### WHAT YOU HAVE TO DO
Repeat the lines of the records with "button" replaced by "control" and nothing else altered, leaving out the pictures.

### INPUT FOR THIS TASK

** BEGIN **

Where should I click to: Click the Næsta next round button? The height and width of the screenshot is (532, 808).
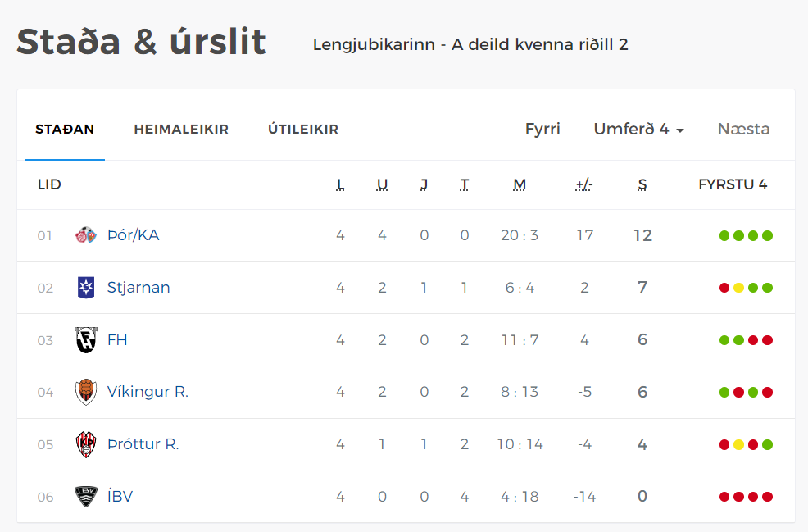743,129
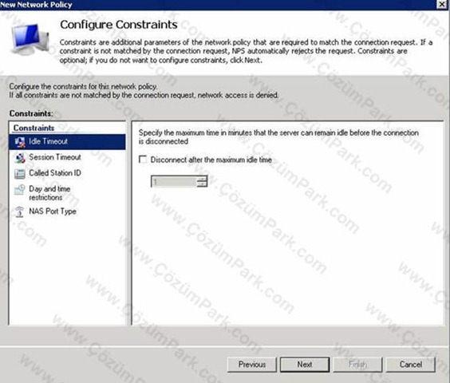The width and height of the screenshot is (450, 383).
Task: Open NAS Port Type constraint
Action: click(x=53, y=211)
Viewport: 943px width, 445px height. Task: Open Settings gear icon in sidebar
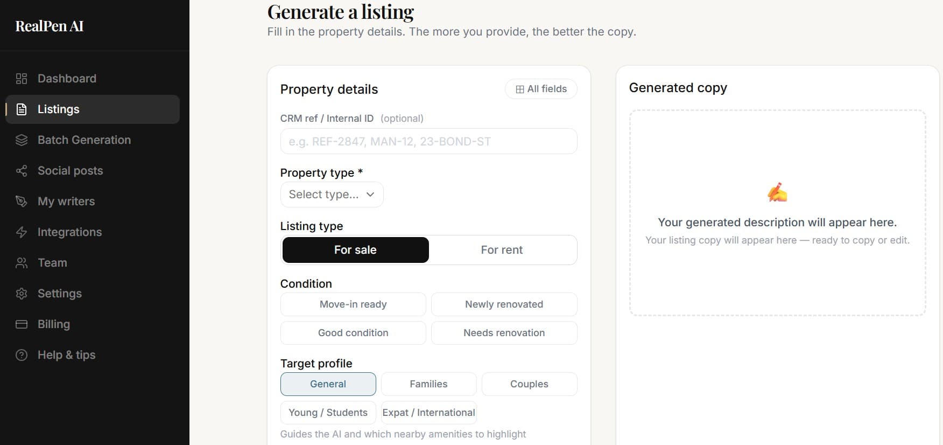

** END **

### FINISHED TASK
Where should I click to: Click the Næsta next round control? The height and width of the screenshot is (532, 808).
743,129
The width and height of the screenshot is (450, 383).
Task: Open NAS Port Type constraint
Action: click(x=53, y=211)
Viewport: 943px width, 445px height. Task: Open Settings gear icon in sidebar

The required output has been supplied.